→ Tareas:
A: Según el texto sobre los síntomas de la menopausia, ¿qué llevan puesto para que se les ventilen los pies?
B: Por favor, prolonga el texto sobre los síntomas de la menopausia a partir de su última oración.

***** Texto para revisar *****

Flatulencias: Una compañera nos contó su humillación pública y notoria, cuando en una mesa concurrida de amigos y amigas, alargó su mano para alcanzar un cubierto y ¡puf!, se le salió un gas. También en las noches los escapes de gas son frecuentes e imparables para varias de nosotras. ¡Qué nos queda!, pues ir al médico “con el rabo entre las patas y las orejas caídas”, para solicitarle encarecidamente que elimine de nuestra existencia este mal ordinario e insolente. Mientras tanto, a nuestros compañeros de vida, no le importa emitir una retahíla de flatulencias sin sentir un ápice de vergüenza o incomodidad.
Intolerancia: nunca, pero nunca nosotras (las reunidas en esa mesa de “la verdad testimonial”) habíamos sido intolerantes a la lactosa o al gluten, y ahora la mayoría sí lo somos. Entonces, las peticiones gastronómicas se basan en: “que no tenga lactosa” y que sea “gluten free”, lo cual nos obliga a alejarnos de ciertos espacios populares, en donde el arroz con leche y el pan de maíz tiene el sabor de antaño, rebosado de azúcar, harina…y ¡leche!
Calores: Unos minutos con calor y otros con frío, así de simple es la descripción de este detestable síntoma de menopausia. Es que ese calor es una posesión diabólica, es como estar en un reiterado -aunque breve- infierno lleno de llamas. ¡Dios mío!, si es que nos vemos con el maquillaje derretido, cabello húmedo, amontonado en una cola improvisada. Andamos con toallitas para secar el sudor de la frente, el cuello y el ¡incipiente bigote que está creciendo!, porque tenemos un disturbio hormonal. También llevamos chancletas para que se ventilen los pies, porque el calor es de arriba hacia abajo. Ahora nos convertimos en las damas de los abanicos de mano y el aire acondicionado en la habitación y el auto. Hasta cuando pedimos un Uber, le enviamos el mensaje al conductor: “por favor, ponga el aire acondicionado”.

***** Datos proporcionados *****

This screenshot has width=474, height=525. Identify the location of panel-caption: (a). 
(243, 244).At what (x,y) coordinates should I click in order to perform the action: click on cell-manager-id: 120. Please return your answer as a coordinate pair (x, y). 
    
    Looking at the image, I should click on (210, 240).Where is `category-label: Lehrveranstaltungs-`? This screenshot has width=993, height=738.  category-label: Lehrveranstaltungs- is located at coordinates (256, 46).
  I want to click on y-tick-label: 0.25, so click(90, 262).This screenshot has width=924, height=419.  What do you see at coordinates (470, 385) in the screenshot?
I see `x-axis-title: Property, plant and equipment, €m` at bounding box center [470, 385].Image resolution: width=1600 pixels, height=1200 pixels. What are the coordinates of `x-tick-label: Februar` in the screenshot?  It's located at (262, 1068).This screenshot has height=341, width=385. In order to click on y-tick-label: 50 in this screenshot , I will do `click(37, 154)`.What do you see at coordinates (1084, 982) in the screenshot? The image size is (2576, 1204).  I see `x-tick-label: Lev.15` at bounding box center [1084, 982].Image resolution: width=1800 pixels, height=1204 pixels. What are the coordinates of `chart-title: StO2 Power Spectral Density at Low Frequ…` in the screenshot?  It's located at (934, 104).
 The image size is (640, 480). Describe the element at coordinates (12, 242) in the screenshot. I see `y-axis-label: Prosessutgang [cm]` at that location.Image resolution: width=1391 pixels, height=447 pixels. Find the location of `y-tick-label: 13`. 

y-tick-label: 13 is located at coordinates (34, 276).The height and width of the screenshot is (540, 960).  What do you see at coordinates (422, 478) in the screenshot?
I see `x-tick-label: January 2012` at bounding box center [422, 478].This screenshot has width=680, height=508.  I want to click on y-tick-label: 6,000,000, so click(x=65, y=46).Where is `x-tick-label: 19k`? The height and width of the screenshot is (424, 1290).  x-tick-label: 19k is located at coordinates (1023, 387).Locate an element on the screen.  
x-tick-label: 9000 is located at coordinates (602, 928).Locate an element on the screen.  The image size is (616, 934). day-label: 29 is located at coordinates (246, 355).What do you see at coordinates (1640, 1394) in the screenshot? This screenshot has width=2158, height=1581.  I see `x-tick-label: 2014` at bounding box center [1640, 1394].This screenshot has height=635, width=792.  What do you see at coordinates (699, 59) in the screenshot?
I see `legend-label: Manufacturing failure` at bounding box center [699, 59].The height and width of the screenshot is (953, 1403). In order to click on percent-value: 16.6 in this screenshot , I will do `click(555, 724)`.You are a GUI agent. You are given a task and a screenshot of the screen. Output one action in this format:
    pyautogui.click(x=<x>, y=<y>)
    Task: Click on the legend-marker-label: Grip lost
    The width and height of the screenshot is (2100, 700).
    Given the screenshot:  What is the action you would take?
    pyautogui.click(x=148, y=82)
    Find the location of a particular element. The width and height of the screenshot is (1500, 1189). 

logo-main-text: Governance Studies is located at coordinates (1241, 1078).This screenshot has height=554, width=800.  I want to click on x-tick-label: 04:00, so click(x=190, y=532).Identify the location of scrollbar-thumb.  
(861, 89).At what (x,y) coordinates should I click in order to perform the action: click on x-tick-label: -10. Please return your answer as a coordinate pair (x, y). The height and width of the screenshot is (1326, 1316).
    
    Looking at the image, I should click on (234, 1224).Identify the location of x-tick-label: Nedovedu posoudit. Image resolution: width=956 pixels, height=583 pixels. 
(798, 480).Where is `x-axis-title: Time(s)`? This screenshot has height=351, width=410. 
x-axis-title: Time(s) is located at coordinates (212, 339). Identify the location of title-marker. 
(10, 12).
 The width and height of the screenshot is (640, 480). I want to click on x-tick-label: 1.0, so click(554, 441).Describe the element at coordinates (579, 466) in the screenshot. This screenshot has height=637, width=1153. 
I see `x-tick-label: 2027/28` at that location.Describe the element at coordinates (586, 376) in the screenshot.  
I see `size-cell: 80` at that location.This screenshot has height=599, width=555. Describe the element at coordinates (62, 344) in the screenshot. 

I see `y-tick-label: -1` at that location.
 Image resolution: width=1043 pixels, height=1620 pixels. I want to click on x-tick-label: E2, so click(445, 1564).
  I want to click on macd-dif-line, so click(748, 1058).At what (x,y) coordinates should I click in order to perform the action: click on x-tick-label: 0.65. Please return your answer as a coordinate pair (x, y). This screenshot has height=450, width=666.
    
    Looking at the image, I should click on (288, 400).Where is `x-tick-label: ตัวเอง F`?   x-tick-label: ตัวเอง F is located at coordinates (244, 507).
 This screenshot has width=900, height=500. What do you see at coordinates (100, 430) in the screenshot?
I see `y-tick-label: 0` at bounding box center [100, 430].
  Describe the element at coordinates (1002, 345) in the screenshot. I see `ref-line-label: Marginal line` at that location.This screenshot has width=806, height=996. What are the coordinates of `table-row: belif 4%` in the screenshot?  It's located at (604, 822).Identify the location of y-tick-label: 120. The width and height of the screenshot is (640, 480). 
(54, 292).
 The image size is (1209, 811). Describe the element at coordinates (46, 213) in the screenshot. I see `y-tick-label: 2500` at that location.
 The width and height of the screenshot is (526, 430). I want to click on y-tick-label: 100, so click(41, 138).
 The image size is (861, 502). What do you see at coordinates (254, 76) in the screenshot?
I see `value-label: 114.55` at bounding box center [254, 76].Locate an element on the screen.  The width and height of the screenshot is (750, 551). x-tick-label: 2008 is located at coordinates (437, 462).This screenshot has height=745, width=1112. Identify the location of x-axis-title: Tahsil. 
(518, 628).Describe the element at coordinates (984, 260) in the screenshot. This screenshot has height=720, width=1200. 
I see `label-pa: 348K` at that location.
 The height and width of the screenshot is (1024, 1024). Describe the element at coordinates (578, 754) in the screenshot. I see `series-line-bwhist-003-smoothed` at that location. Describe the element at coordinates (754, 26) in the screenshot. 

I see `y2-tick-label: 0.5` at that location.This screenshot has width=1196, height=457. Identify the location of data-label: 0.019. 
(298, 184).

*****

→ Respuestas del ejercicio:
A: Chancletas.

B:
Tacón alto: recordamos, añoramos y quisiéramos usar zapatos con tacones “stilettos”, pero no sabemos por qué (el ortopeda tendrá la respuesta, pero no la queremos oír) es tan doloroso usarlos. Una amiga retó su fuerza de voluntad y umbral del dolor al intentar domesticar los bellos tacones altos y delgados color fucsia. Se atrevió caminar por la vereda del Rin, para llegar a un restaurante tomada de la mano de su guapo compañero. El trayecto era como de un kilómetro y medio. Cuenta ella que, a los 600 metros, se desprendió una tapita del tacón y el dedo gordo del pie derecho parecía un tomate cherry. Caminaba media renca. A los 800 metros el otro dedo gordo y el talón estaban entumecidos; el borde de la uña del dedo pequeño sangraba. La tapita del otro tacón se desprendió y el sonido de “clak, clak, clak” parecía un concierto de castañuelas. Aceptó su derrota provocada por el intenso dolor. Se quitó los zapatos y entró con ellos en la mano y descalza al mesón. A otras nos pasó algo parecido, pero en San José centro y Multiplaza, y con el marido o la hija susurrando “pa´que te los pusiste”.
Estas son algunas infidencias de mujeres empoderadas, libres, felices (de más de 50 años) que se ríen de sus vicisitudes y relatos menopáusicos, siempre concluyendo el anecdotario con las preguntas retóricas ¿Y por qué a los hombres no les da vergüenza? ¿Y por qué a ellos no le pasa esto?